Although grayscale intravascular ultrasound (IVUS) is generally used in clinical practice, using only the amplitude of the reflected ultrasound signals limits the assessment of plaque composition. Virtual histology IVUS is an IVUS-based post-processing modality for spectral analysis of the primary raw backscattered radiofrequency. When the spectral signatures of tissue types are programmed and processed by autoregressive models, the tissues can be color-coded as four major components such as dense calcium (white), necrotic core (red), fibro-fatty (light green), and fibrous tissue (dark green).^1,2 Currently, virtual histology IVUS can be performed with either a 20 MHz, 2.9 F phased-array transducer catheter or a 45 MHz 3.2 F rotational catheter.³ Figure 1 shows plaque classification by virtual histology IVUS and definition of virtual histology thin-cap fibroatheroma.^6,22

Figure 1

Evaluation of Natural History of Coronary Atherosclerosis

The most important mechanism of acute coronary syndrome (ACS) is plaque rupture and subsequent thrombus formation. In previous autopsy studies, the lesion most frequently prone to rupture was a thin-cap fibroatheroma that contained a large necrotic core with an overlying thin fibrous cap (<65 mcm of cap thickness) infiltrated by macrophages and lymphocytes.^4,5

The PROSPECT (Providing Regional Observations to Study Predictors of Events in the Coronary Tree) study evaluated the natural history of deferred coronary lesions in 697 patients with ACS who underwent three-vessel grey scale and virtual histology IVUS imaging after successful percutaneous coronary intervention (PCI) of culprit lesion.⁶ Both culprit and non-culprit lesions showed similar rates (12.9 and 11.6%, respectively) of 3-year major adverse cardiovascular events including cardiac death, cardiac arrest, myocardial infarction, or rehospitalization due to unstable or progressive angina. Independent predictors of non-culprit-related events were the presence of virtual histology thin-cap fibroatheroma (hazard ratio 3.35; 95% confidence intervals 1.77-6.36), a plaque burden ≥70% (hazard ratio 5.03; 95% confidence intervals 2.51-10.11), and a minimum lumen area ≤4.0 mm² (hazard ratio 3.21; 95% confidence intervals 1.61-6.42). In a substudy from the PROSPECT study, patients with (vs. without) virtual-histology-defined fibroatheromas tended to be younger and more often female; non-fibroatheroma lesions were stable and rarely associated with clinical events during 3 years of follow-up.⁷ The presence of virtual-histology-defined fibroatheroma was more likely associated with a larger plaque burden and a higher rate of 3-year non-culprit-related cardiac events. In addition, minimum luminal areas ≤4.0 mm², plaque burden ≥70%, and virtual histology thin-cap fibroatheroma were related to high degree of angiographic diameter stenosis, which may partly explain why subsequent clinical events were linked to baseline lesion severity.⁸ Similarly, the VIVA (VH-IVUS in Vulnerable Atherosclerosis) study prospectively evaluated 170 patients with stable angina or ACS.⁹ At a median of 1.7 years, morphological predictors of non-culprit-related events were the presence of virtual histology thin-cap fibroatheroma and a plaque burden >70%. The ATHEROREMO-IVUS Study (The European Collaborative Project on Inflammation and Vascular Wall Remodeling in Atherosclerosis - Intravascular Ultrasound Study) evaluating 581 patients also demonstrated that virtual histology thin-cap fibroatheroma and a plaque burden of ≥70% were independently associated with a high event rate.¹⁰ Those three studies consistently indicated that virtual histology IVUS can identify plaques with a high risk of subsequent events.

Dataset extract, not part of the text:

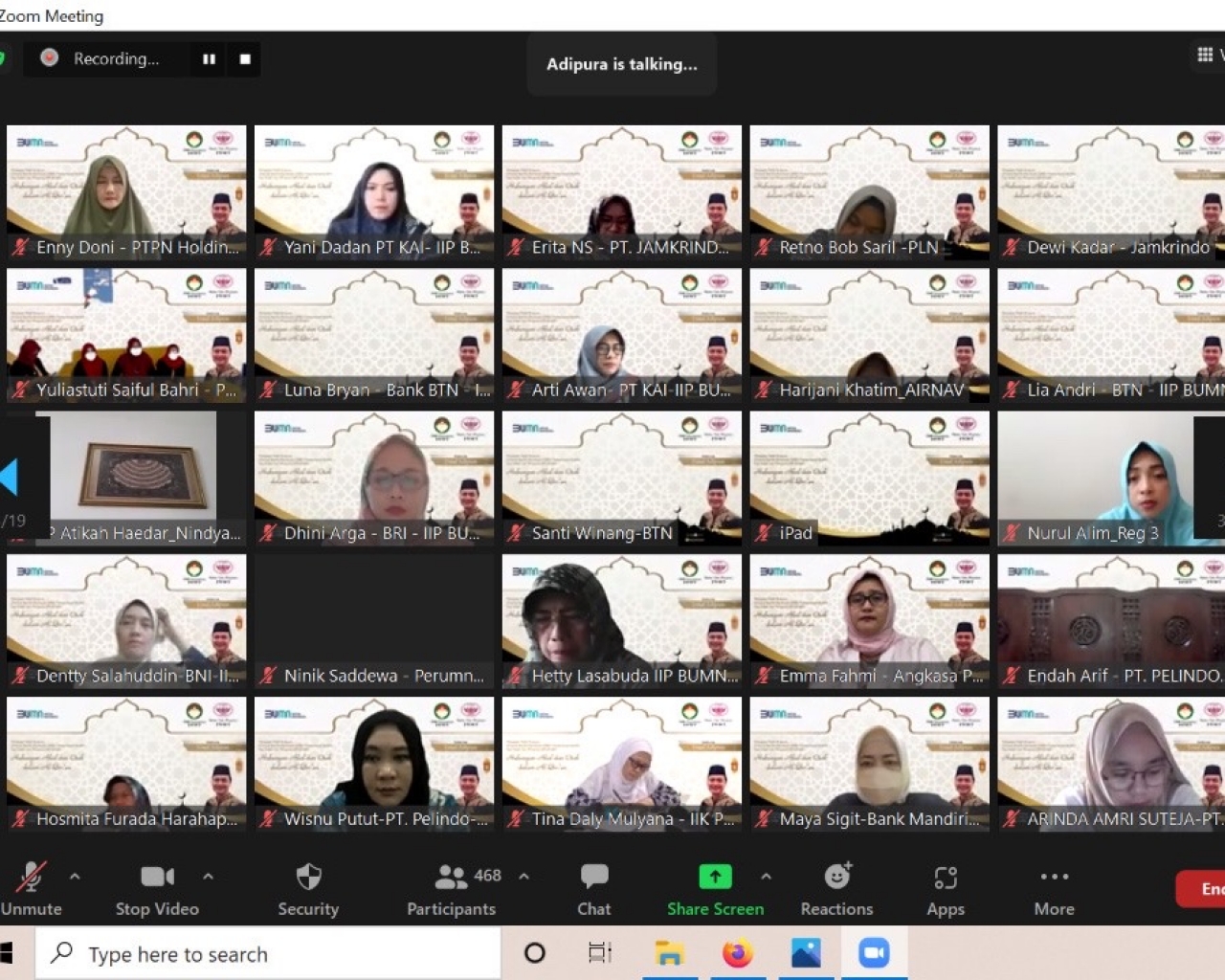Open the More options menu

Virtual histology IVUS is also useful to assess serial changes in plaque morphology. Kubo et al. evaluated 216 non-culprit lesions to see the dynamic nature of coronary atherosclerosis between baseline and 12-month follow-up.¹¹ Virtual histology thin-cap fibroatheroma at baseline stabilized in 75% of cases, changed into thick-cap fibroatheroma in 65% and fibrotic plaque in 10%, and remain unchanged in 25%. Twelve new virtual histology thin-cap fibroatheromas developed. Conversely, in the setting of ST-segment elevation myocardial infarction, 78% of virtual histology thin-cap fibroatheromas in non-culprit lesions remained unchanged during 13-month follow-up and were accompanied by progressive luminal narrowing and increased necrotic core.¹² The data suggested that dynamic features of virtual histology thin-cap fibroatheroma may vary according to the different clinical settings.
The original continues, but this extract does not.